翌日、俺は朝から事務所に来て資料を読んでいた。

水川先輩の淀みに関するものではなく、林田さんが今担当している浮気調査に関するものである。依頼主や奥さんのプロフィール、これまでの調査の記録など、一通り目を通しておいてくれと逆村さんから言われていた。

今日はこれから林田さんが依頼主の奥さんを尾行する予定なのだが、俺はそれを手伝うことになっているのである。

これまでの記録を読んでみると、奥さんの浮気はほぼ確定的だ。今日の尾行の目的はその決定的な証拠を手に入れることらしい。

「おはようございまーす」

玄関の方から声がした。
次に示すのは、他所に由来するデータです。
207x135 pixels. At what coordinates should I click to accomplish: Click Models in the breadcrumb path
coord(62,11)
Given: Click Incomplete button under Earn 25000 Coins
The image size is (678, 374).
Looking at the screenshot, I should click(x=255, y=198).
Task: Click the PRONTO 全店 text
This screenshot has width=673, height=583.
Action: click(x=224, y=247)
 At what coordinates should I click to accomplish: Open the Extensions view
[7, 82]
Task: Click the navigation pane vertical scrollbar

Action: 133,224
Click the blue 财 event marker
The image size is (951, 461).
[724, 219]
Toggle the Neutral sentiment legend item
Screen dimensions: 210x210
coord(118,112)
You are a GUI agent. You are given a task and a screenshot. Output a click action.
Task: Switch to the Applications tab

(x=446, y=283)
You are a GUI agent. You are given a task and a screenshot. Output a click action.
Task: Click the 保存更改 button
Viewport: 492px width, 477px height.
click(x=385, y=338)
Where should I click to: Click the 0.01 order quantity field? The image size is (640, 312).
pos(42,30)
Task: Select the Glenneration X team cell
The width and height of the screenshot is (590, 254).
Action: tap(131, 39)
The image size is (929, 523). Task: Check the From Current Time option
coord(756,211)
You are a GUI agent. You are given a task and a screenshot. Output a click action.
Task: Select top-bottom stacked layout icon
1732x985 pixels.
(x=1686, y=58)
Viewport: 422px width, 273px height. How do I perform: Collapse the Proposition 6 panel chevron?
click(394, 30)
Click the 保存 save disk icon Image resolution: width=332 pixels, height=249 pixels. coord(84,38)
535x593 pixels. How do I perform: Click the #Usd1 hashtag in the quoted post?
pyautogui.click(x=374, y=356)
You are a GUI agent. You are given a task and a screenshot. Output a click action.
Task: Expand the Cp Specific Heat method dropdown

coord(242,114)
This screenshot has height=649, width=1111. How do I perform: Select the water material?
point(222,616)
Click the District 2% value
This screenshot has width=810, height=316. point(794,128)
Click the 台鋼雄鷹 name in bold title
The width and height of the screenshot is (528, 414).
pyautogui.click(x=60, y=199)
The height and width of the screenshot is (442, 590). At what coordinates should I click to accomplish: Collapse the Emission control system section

林田さんがやって来たようだ。

「あ、凪島さん、おはようございます。早いですね」

「おはよう。……んん?」

背後から声をかけられたので振り向くと、そこには確かに林田さんが立っていたのだが、その服装が普段とまるで違うパリッと決められたパンツスーツ姿だったので、驚いて変な声を出してしまった。

「どうかしました?」

「いや、そういう格好もするんだなぁって思って」

「あぁ。さすがに尾行するときにいつもの格好じゃ目立って仕方ないですからね。仕事で外に出るときは控えめな服にしてますよ」

「そりゃそっか」

「これもこれで気に入ってますけどね」

そう言ってから眼鏡をくいっと持ち上げる。演出が過ぎる気もしたが、確かに様になっている。

「さて、コーヒー淹れてきますけど、凪島さんも飲みます?」

「そうだね、お願いするよ」


「凪島さん、昨日はどうでした?」

コーヒーを一口啜ってから林田さんが聞いてきた。遥先輩の件だろう。

「少し気になる話は聞けたかな。先に進んだって感じはあまりしないけど」

「へぇ」

「あとで逆村さんに報告して今後の方針を決めることになるのかな。淀み絡みの調査って手応えが感じられないから難しいよね」

「そうですね。確証みたいなものはどこまで行っても手に入りませんし」

「とりあえず、次は水川先輩と話をしてここ最近の様子を窺うのがいいのかな」

「かもしれませんね。そもそもここで問題が起きちゃったら元も子もないんで」

林田さんはそう言った後、無言でじっと俺の方を見つめてきた。眉間に少し皺が寄っている。怒っているという感じではなさそうだが、どんな意図なのかまるでわからない。

「どうしたの?何かついてる?」

「まぁ……」

「え、どこ?」

「あの、凪島さん。一つ聞いていいですか」

「え、何を?」

「昨日会って話を聞いた方って、凪島さんの恋人なんですか」

林田さんの口から飛び出てきたのは予想外の質問だった。

「いや、違うけど……。高校時代の先輩だよ」

「ふぅん……」

林田さんの目が細められている。普段はパッチリと開かれた大きな瞳なので、ギャップが激しい。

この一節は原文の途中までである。